Candor Toward the Tribunal (Rule 3.03)
Rule 3.03 prohibits making false statements of fact or law to a tribunal and requires correction of material false statements. The guidance addresses the scenario — documented in multiple federal court sanctions since 2023 — where AI-generated briefs contain fabricated case citations that attorneys file without verification.
The Committee's position is that citation hallucinations filed with a court constitute a Rule 3.03 violation when the attorney failed to verify the citations before submission. The AI tool's error does not transfer responsibility away from the attorney. The duty of verification is not diminished by the use of AI assistance.
Rule-by-Rule Obligation Summary
| Texas DRPC Rule | Subject | AI-Specific Application per 2024 Guidance |
|---|---|---|
| Rule 1.01 | Competence | Must understand AI tool capabilities and limitations; cannot submit AI output without independent review |
| Rule 1.05 | Confidentiality | Must evaluate vendor data-handling before inputting client information; may require client consent or tool avoidance |
| Rule 5.01 | Supervisory — Attorneys | Responsible attorneys must establish review procedures for AI-generated work product by supervised attorneys |
| Rule 5.03 | Supervisory — Nonlawyers | AI tools treated as nonlawyer assistants; supervising attorney bears responsibility for AI output used in client matters |
| Rule 3.03 | Candor to Tribunal | Hallucinated citations filed without verification constitute a candor violation; AI error does not transfer attorney liability |
Scope and Limitations of This Guidance
The 2024 guidance does not prohibit attorney use of AI tools. It applies existing professional responsibility obligations to AI-assisted practice rather than creating new categories of prohibited conduct. Texas has not, as of the date of this record, enacted a mandatory disclosure requirement specifically requiring attorneys to inform clients or courts that AI was used in preparing work product — though the candor and competence rules may require disclosure in specific circumstances where AI-generated errors are at issue.
The guidance also does not address fee arrangements involving AI efficiency gains, billing for AI-assisted work, or unauthorized practice of law questions arising from AI tools marketed directly to consumers. Those remain open questions under Texas ethics rules as of mid-2026.
Relationship to ABA and Other State Bar Guidance
The Texas guidance is consistent in structure with the wave of state bar AI ethics opinions issued across the US from 2023 onward — California, Florida, New York, and others have addressed similar questions under their own rule frameworks. The ABA issued Formal Opinion 512 in 2024, which addresses generative AI use under the Model Rules, and while Texas does not adopt ABA opinions as binding authority, the substantive positions on competence, confidentiality, and supervision are broadly aligned.

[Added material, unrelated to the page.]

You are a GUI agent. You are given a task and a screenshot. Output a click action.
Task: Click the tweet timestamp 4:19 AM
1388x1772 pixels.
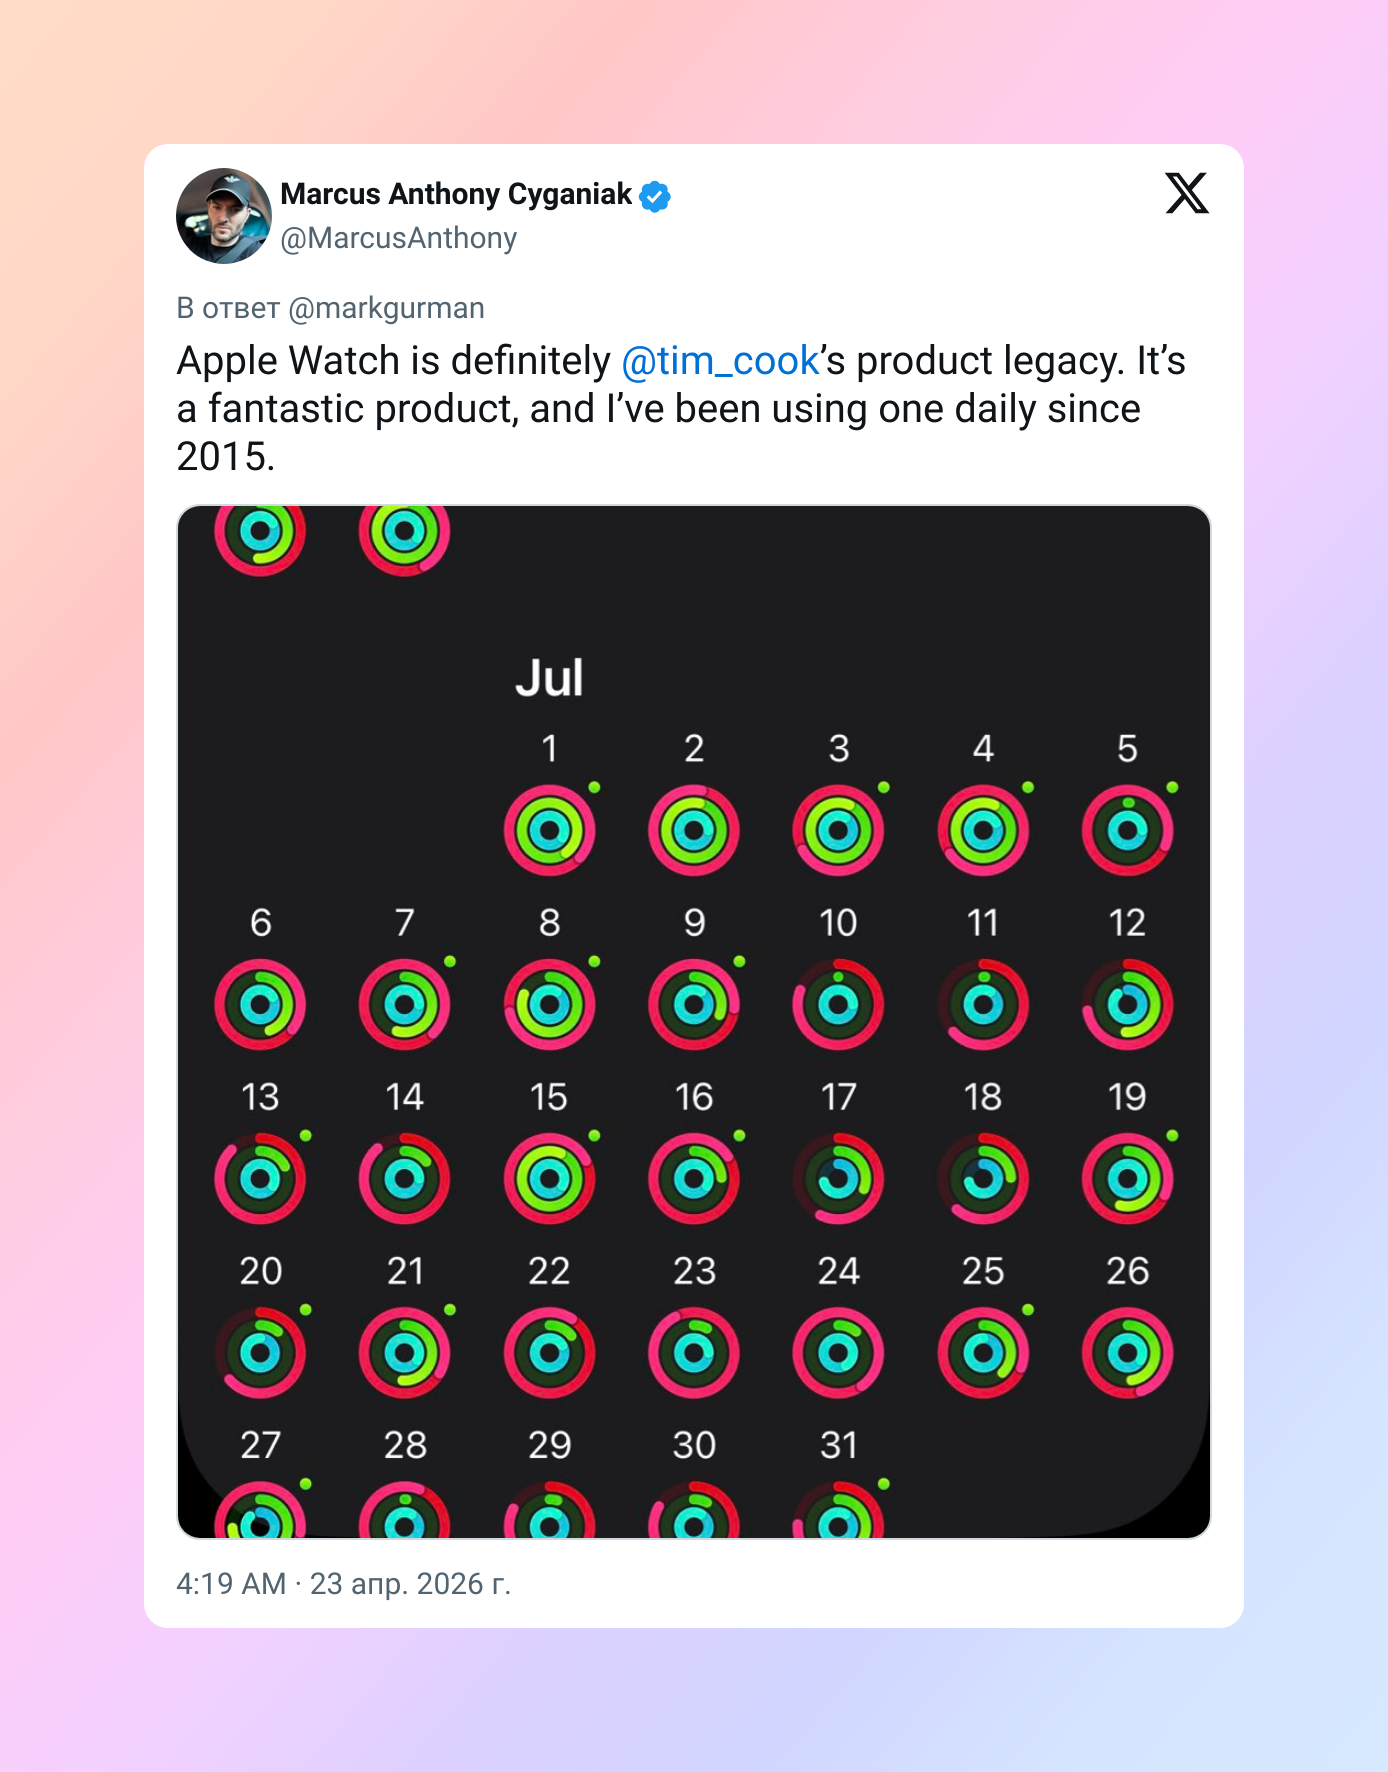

Attorneys admitted in multiple jurisdictions should verify each state's specific guidance rather than assuming uniformity. Disclosure requirements, in particular, vary: some state bars have moved toward explicit client notification requirements that Texas has not yet adopted.
Primary Source
The authoritative text of the Texas Professional Ethics Committee's opinions is maintained at the State Bar of Texas ethics opinions database. Readers should consult that source directly for the full opinion text, any subsequent amendments, and related Committee guidance.